[Listed records Boundary: Start]

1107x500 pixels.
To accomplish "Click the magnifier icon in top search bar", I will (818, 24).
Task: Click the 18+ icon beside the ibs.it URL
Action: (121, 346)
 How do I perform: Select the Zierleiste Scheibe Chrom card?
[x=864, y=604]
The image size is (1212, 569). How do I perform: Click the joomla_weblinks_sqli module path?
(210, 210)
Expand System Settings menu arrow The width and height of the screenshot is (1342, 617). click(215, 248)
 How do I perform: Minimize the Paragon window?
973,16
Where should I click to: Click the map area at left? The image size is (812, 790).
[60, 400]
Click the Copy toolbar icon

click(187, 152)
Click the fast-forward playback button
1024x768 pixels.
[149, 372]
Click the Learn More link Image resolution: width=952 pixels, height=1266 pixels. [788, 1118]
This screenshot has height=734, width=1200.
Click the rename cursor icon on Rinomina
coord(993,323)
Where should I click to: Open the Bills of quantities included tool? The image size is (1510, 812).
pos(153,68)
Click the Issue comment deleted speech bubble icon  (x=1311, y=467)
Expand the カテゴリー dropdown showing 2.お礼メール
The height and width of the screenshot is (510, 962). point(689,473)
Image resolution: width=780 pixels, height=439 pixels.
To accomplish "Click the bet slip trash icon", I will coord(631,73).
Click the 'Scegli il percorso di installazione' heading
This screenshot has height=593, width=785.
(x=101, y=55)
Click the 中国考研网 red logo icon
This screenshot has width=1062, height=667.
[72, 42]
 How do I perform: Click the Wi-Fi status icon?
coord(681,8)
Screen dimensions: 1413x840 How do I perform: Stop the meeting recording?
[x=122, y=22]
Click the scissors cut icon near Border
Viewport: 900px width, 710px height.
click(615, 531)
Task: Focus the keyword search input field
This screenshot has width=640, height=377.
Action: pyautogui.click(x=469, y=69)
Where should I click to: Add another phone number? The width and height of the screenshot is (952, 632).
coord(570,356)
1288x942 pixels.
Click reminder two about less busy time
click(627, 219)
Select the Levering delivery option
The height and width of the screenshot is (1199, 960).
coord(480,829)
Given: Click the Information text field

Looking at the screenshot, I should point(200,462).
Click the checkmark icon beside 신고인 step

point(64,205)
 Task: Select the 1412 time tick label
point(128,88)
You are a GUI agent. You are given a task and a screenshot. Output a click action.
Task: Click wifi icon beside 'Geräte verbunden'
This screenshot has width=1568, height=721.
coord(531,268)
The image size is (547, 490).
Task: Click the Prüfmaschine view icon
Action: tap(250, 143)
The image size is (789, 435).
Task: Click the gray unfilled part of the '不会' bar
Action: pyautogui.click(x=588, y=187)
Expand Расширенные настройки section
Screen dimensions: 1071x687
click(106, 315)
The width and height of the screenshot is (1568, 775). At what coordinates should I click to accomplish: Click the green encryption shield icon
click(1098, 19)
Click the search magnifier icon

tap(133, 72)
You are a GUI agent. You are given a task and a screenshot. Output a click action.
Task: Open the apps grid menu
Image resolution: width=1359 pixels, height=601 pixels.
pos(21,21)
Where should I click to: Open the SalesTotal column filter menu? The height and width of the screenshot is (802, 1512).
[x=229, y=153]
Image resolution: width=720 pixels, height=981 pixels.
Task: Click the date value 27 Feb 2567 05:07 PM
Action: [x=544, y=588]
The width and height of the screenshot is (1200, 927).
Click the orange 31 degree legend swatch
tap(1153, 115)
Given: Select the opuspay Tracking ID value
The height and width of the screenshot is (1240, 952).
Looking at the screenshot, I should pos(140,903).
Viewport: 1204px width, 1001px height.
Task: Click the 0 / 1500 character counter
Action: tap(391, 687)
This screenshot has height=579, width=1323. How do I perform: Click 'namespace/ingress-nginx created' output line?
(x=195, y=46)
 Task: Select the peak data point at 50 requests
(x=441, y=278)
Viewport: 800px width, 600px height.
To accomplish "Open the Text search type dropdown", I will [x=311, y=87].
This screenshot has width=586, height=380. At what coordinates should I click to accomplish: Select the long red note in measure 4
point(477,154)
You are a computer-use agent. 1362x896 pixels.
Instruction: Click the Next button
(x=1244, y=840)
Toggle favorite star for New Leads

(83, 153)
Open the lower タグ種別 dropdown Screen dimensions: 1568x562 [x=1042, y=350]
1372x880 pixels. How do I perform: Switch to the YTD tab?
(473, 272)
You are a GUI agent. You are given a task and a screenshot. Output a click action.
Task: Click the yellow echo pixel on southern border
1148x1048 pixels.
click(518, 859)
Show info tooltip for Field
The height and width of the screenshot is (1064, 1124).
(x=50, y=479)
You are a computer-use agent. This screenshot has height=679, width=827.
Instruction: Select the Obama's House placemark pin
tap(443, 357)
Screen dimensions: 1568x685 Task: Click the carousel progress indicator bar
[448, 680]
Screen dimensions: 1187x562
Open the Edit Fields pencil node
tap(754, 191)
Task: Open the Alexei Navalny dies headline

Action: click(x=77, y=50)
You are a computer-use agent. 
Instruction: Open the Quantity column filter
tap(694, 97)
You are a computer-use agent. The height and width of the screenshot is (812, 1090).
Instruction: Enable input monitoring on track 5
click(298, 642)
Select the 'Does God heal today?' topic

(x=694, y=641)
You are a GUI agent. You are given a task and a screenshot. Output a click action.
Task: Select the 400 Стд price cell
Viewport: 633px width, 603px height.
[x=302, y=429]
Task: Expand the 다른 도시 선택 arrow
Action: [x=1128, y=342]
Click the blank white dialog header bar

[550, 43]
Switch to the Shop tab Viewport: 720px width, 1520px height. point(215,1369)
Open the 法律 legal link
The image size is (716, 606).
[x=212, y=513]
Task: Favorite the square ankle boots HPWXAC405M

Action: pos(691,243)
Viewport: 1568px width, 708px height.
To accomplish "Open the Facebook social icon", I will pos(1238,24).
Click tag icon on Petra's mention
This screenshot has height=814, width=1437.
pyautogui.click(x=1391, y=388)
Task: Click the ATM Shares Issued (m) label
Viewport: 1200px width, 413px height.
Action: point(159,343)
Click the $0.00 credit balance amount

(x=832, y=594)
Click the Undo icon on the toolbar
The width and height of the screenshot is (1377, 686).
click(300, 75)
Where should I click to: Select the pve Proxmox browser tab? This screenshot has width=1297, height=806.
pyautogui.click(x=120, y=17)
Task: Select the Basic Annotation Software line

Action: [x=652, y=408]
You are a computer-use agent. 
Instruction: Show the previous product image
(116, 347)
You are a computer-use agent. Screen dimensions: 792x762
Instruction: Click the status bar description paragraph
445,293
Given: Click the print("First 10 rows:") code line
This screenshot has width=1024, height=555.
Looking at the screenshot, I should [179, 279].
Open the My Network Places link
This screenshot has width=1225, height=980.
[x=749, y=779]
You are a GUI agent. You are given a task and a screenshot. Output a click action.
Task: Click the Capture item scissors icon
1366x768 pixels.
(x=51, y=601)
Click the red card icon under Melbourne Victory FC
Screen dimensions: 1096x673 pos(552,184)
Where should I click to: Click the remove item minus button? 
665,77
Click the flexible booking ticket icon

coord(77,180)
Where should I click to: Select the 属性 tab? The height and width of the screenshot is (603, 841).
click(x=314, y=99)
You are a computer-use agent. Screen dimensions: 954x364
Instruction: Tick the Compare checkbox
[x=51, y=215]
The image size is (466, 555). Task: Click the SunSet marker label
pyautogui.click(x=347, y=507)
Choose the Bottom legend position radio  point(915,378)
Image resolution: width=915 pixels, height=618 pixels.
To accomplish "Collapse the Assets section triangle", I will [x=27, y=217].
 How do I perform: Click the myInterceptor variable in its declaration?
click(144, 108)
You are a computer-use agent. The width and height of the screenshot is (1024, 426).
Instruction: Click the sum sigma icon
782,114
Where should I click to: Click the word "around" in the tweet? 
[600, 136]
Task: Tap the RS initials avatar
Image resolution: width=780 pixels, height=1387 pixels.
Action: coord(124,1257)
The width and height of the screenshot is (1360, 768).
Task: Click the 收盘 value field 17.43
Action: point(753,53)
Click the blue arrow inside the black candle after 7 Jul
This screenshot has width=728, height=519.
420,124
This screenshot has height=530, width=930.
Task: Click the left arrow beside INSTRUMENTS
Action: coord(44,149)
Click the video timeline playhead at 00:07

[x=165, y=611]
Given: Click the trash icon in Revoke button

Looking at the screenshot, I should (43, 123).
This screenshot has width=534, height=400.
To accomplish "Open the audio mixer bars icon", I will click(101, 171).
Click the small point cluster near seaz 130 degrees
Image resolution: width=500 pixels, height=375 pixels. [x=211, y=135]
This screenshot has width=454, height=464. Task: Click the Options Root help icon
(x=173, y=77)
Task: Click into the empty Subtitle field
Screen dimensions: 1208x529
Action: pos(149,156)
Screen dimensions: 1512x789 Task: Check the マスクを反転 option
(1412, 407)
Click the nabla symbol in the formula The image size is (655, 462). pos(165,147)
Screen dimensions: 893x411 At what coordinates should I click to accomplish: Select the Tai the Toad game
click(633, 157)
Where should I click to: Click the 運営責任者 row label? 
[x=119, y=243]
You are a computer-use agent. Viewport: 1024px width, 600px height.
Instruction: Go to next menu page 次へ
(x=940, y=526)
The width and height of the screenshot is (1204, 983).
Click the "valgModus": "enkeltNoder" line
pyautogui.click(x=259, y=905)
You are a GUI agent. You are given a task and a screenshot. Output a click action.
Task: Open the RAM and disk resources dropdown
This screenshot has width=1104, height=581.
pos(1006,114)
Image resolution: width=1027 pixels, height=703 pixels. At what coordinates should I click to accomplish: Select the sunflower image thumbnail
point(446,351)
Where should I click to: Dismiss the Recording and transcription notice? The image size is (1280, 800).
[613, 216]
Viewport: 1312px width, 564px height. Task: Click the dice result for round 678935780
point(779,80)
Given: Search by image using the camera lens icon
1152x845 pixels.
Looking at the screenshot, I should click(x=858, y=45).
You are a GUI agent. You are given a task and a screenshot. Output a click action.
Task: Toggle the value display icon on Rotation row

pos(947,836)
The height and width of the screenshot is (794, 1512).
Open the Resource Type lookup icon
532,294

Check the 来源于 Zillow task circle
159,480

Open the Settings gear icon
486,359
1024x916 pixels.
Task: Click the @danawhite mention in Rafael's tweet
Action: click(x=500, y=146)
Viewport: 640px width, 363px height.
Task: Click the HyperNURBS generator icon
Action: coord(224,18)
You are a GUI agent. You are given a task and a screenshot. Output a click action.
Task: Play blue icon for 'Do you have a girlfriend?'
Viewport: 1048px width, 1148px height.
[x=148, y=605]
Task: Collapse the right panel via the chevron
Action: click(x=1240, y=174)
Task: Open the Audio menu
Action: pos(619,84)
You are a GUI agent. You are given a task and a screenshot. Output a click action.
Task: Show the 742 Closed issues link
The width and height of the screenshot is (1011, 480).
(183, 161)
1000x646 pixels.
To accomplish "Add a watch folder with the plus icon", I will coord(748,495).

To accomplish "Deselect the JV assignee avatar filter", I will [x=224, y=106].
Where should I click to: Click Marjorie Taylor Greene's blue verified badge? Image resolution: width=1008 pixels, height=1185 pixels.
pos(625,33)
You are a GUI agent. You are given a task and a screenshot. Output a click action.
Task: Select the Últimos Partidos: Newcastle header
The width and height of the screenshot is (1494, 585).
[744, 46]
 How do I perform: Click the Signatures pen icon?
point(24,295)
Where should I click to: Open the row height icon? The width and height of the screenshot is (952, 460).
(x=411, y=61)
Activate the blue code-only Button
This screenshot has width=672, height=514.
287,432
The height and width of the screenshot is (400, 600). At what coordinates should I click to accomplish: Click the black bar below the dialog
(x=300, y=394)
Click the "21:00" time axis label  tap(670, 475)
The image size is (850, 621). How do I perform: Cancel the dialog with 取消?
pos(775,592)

[Listed records Boundary: End]

- **Problem details**:
In the records above, find each line that mentions the word "avatar", and copy it.

- **Output of the exercise**:
Task: Tap the RS initials avatar
To accomplish "Deselect the JV assignee avatar filter", I will [x=224, y=106].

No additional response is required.